Reproduce exactly the line that contains "Screen dimensions: 745x700" and all lines that follow it in the records below, ending with the last one.

Extracted material:
---------------
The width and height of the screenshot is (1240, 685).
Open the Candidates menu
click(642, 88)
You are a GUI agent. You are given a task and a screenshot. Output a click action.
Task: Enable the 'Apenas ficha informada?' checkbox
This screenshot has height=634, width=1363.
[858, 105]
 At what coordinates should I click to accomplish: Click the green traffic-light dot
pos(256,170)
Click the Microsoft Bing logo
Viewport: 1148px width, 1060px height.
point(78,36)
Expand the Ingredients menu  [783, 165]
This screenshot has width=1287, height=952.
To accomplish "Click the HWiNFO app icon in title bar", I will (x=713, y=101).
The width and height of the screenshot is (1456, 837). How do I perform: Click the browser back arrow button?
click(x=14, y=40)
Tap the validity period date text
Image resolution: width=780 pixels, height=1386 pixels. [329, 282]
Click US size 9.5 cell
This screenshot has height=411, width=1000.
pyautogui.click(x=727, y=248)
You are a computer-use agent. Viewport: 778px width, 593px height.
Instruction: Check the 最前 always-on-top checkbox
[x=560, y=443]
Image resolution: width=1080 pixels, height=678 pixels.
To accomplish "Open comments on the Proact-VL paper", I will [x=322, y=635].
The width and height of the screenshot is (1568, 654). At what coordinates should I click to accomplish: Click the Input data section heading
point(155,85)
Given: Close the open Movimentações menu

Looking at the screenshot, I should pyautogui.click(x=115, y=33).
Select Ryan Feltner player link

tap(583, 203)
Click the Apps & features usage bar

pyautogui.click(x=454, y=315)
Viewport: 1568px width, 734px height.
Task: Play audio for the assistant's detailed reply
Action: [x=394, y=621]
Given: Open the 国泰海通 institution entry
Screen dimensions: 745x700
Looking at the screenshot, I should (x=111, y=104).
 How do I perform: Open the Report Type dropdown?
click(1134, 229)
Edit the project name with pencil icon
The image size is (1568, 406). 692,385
---------------
Reply:
Screen dimensions: 745x700
Looking at the screenshot, I should (x=111, y=104).
 How do I perform: Open the Report Type dropdown?
click(1134, 229)
Edit the project name with pencil icon
The image size is (1568, 406). 692,385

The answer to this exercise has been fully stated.